Steve Asmussen, the American trainer of Fifty Stars in this year's Kentucky Derby, has keen insight into the Godolphin operation through his brother Cash, a former jockey in Europe.

"What a phenomenal ambition," Steve Asmussen said, "to dominate the world of horse racing."

Asked whether Godolphin will win a Kentucky Derby, Asmussen said, "Absolutely."

Asked why, he said, "Resources."

Coupled with enormous wealth from oil is Sheikh Mohammed's willingness to try, to lose and to learn.

In 1999, his first foray into the American classics, Sheikh Mohammed finished seventh in the Derby and 12th in the Preakness with Worldly Manner, a colt purchased in the United States for a reported $5 million. Last year, he finished sixth and seventh in the Derby with China Visit and Curule, respectively.

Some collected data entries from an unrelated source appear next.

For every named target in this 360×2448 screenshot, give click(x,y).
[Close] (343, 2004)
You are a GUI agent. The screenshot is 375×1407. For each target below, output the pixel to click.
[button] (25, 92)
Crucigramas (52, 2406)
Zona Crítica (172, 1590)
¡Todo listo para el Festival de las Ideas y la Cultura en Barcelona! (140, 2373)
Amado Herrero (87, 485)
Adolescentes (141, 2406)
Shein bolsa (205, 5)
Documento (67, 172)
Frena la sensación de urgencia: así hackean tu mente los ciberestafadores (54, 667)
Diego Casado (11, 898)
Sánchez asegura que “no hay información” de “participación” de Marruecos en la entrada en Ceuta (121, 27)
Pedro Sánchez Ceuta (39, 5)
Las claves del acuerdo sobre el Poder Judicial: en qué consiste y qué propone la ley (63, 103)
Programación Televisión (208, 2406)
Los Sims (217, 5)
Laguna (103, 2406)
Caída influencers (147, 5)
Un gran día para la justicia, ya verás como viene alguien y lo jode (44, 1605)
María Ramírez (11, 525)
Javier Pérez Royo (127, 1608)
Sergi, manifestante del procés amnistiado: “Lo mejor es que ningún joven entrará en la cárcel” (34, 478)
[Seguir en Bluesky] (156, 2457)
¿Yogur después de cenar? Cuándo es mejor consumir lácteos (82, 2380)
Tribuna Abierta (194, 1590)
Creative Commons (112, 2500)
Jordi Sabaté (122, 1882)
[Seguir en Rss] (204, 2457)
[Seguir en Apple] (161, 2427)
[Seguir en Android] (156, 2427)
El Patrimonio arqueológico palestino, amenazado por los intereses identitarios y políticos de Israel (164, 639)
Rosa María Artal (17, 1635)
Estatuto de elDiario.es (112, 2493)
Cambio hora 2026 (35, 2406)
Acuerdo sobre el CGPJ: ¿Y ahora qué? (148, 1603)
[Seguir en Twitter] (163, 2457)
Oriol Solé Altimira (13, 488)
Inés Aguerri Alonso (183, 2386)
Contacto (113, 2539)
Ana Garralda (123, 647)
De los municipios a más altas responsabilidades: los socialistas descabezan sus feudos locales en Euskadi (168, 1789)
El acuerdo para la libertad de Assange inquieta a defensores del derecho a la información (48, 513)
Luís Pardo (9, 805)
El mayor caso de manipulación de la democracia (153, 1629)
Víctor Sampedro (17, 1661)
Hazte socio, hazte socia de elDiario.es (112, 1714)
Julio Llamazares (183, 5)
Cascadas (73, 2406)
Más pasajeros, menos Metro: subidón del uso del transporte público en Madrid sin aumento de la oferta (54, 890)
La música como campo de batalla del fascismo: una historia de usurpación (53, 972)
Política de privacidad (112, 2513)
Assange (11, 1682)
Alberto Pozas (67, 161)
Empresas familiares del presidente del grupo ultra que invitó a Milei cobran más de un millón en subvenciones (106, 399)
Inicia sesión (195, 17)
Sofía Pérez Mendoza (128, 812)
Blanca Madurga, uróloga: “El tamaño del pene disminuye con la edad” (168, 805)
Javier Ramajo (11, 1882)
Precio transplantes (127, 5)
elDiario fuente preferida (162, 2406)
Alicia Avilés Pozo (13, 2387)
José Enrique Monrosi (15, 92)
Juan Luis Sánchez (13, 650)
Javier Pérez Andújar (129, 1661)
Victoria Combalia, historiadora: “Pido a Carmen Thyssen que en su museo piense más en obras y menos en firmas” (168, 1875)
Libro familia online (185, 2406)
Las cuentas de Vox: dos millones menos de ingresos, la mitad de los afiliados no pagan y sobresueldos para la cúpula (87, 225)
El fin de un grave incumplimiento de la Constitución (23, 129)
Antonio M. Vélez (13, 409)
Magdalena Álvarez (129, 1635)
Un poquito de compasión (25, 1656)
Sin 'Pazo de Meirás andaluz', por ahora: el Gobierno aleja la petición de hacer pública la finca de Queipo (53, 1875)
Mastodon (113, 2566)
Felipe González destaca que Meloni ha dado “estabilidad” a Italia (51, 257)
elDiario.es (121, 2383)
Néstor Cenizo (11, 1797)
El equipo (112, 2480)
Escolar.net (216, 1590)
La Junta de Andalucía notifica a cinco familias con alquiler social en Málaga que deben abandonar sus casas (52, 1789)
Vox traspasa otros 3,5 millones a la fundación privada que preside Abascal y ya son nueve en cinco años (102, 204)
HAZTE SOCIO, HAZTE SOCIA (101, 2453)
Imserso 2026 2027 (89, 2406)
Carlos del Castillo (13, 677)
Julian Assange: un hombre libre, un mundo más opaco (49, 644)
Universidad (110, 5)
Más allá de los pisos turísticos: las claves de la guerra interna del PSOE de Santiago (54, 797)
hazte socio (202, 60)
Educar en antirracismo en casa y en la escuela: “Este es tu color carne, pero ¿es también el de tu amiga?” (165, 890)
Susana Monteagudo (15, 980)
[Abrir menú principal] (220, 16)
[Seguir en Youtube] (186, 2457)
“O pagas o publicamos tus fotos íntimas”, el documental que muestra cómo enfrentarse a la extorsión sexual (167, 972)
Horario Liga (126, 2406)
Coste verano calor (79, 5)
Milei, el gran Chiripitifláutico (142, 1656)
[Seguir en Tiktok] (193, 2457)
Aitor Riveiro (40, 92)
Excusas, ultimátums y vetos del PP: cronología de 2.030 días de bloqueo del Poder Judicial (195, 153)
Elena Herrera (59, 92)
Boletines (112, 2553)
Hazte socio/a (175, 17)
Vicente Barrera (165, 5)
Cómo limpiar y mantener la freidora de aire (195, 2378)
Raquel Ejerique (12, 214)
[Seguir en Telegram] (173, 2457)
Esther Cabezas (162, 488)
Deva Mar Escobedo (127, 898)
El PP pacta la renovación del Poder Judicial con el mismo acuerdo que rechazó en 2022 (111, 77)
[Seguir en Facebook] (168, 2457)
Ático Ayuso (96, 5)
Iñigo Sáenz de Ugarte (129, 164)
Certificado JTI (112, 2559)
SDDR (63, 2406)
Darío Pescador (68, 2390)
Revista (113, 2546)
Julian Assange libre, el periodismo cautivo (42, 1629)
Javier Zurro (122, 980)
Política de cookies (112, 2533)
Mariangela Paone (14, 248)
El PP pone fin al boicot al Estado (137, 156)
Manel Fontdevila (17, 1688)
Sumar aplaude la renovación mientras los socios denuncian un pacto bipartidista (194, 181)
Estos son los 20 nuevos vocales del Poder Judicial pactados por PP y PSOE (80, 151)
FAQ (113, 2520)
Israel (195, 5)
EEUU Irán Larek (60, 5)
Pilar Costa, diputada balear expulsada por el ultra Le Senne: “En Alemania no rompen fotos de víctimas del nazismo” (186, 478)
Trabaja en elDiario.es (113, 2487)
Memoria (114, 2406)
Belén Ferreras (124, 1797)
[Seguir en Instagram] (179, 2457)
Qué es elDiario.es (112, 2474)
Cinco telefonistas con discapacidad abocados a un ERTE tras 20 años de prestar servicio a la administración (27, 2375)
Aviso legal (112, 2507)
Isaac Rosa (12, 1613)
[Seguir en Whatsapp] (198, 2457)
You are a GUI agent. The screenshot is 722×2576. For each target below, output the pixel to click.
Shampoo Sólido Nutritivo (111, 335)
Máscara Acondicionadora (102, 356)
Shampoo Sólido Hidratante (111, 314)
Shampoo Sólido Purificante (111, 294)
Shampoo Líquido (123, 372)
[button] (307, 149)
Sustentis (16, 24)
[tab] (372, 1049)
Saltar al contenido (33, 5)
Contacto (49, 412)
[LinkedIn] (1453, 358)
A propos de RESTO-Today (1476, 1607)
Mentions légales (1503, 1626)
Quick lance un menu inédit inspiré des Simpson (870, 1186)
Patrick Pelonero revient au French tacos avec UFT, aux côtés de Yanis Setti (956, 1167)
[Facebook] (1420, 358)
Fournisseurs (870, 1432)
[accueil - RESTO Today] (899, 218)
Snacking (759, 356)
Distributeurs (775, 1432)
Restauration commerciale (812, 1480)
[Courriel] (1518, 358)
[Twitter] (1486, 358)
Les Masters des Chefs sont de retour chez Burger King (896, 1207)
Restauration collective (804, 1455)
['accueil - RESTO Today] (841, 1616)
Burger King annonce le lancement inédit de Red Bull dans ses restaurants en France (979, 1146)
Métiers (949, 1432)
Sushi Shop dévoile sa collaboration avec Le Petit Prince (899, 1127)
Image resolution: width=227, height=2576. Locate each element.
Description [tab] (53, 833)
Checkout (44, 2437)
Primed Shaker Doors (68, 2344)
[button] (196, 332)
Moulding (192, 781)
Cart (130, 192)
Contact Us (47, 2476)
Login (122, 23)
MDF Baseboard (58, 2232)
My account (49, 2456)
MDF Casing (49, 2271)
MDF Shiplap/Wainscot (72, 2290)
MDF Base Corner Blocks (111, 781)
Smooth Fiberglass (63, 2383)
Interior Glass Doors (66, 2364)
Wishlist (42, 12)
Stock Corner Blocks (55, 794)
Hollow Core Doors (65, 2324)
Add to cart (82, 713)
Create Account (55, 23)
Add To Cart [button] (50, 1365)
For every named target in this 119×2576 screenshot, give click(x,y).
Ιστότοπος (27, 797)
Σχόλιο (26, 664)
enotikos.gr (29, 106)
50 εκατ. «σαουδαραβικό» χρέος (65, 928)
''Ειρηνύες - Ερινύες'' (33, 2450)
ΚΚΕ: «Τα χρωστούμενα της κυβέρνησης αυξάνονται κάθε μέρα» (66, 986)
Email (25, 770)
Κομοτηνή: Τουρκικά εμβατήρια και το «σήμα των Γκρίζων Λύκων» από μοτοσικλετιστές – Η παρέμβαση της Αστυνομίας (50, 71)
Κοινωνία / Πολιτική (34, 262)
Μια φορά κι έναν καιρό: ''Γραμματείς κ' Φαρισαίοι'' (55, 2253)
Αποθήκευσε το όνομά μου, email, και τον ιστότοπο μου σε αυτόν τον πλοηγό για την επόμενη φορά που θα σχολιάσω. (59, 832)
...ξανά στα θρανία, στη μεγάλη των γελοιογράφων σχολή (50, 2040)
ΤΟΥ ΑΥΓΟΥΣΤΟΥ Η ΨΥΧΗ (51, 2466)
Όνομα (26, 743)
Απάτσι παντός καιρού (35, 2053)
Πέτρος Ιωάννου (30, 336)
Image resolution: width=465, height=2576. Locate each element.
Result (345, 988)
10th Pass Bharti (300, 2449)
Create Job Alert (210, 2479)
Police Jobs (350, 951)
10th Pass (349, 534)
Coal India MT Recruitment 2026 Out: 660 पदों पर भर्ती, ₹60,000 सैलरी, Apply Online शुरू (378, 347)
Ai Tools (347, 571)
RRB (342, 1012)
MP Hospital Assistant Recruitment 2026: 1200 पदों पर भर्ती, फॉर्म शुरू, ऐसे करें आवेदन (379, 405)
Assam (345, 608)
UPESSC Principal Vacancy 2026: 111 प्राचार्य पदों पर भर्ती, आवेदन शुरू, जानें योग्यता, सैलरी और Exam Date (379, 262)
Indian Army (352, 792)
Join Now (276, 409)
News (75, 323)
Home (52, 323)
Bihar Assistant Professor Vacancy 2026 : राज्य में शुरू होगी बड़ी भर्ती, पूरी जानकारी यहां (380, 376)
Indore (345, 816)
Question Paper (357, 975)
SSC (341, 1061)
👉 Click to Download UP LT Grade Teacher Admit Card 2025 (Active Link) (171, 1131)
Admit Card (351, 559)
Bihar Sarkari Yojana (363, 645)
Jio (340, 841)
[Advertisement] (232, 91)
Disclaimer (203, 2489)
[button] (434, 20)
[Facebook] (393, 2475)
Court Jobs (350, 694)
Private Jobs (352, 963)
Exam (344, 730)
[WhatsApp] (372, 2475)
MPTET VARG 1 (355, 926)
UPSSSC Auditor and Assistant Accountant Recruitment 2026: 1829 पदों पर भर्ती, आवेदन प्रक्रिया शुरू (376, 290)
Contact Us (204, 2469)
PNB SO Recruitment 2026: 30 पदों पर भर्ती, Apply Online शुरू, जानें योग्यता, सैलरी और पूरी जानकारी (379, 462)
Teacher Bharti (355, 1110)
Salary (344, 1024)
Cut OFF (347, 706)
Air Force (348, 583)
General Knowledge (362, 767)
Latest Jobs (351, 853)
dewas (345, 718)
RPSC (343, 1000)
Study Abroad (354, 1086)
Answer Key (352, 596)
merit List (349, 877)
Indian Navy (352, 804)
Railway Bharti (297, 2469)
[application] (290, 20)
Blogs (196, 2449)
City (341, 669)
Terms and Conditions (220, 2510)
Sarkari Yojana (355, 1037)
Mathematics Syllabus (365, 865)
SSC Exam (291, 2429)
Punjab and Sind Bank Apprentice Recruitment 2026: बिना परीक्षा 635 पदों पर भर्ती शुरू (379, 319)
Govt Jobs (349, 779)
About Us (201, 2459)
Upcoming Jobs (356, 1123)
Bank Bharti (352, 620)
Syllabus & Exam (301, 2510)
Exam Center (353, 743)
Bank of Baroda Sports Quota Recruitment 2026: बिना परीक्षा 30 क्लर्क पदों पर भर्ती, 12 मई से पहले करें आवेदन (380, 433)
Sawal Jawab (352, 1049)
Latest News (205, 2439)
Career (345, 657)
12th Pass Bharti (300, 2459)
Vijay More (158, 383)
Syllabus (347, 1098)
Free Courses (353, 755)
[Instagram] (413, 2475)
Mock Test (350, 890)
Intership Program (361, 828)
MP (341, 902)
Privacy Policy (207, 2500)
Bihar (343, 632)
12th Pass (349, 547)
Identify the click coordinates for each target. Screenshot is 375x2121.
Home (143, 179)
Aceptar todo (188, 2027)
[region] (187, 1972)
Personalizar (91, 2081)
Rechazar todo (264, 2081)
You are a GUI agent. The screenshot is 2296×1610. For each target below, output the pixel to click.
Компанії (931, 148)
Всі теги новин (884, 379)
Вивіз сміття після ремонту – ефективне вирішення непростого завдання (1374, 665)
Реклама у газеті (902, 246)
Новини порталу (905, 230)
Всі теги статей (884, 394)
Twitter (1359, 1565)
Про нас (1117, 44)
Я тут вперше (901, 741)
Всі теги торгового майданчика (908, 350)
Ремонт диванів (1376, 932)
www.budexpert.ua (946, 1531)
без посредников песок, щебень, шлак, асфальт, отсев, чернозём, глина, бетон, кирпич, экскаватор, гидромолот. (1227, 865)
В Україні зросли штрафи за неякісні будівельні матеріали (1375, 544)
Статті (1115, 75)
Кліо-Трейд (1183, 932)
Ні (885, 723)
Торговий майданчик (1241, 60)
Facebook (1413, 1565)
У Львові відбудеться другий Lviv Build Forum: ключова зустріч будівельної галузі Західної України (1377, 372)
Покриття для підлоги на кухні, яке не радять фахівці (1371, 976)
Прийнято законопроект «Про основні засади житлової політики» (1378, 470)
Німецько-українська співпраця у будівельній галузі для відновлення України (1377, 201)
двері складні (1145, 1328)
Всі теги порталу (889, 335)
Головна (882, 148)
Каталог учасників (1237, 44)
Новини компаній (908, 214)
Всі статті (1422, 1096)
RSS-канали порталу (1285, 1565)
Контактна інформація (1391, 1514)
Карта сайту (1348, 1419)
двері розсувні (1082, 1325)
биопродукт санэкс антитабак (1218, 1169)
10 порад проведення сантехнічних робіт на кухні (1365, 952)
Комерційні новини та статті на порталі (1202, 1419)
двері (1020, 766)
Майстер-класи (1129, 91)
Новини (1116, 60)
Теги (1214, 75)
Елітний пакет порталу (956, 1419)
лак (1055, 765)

American observers questioned Godolphin's tactics. How could it expect to win perhaps this country's most demanding race by training horses in Dubai, racing them sparingly and shipping them at the last minute to Kentucky?

Sheikh Mohammed responded last year by hiring Eoin Harty, a key assistant to trainer Bob Baffert, a two-time Derby winner. Harty's assignment: Train Godolphin 2-year-olds in California, provide them a foundation in American racing and ship them back to Dubai for their 3-year-old seasons and final preparation for the Triple Crown races.

Shiekh Mohammed also created 3-year-old prep races in Dubai so that his horses could gain experience before traveling to the States for the Derby.

Street Cry, who finished third for Harty last year in the Breeders' Cup Juvenile, won the $250,000 UAE (United Arab Emirates) Two Thousand Guineas on March 1 at Dubai's Nad al Sheba racecourse. Three weeks later, Express Tour out-gamed Street Cry by a nose in the $2 million UAE Derby in Dubai.

The quality of competition in those races may be questionable, but Street Cry and Express Tour earned their way into the Kentucky Derby to carry the royal blue silks of Godolphin. But after arriving at Churchill Downs, Street Cry suffered a minor ankle injury. Express Tour inherited the role of lone Godolphin hope.

Express Tour's five-month layoff followed Godolphin's purchase of the Tour d'Or colt late last year out of Florida. He had won three straight races in the Florida Stallion series when Godolphin bought him for a reported $1.1 million.

Despite his victory over Street Cry, Express Tour arrived in Louisville as the lesser regarded of the two. He missed a few days of training because of a bruised foot, and experts questioned his ability to handle the Derby's 1 1/4 miles. But many of those same experts have been impressed with his imposing presence and powerful training.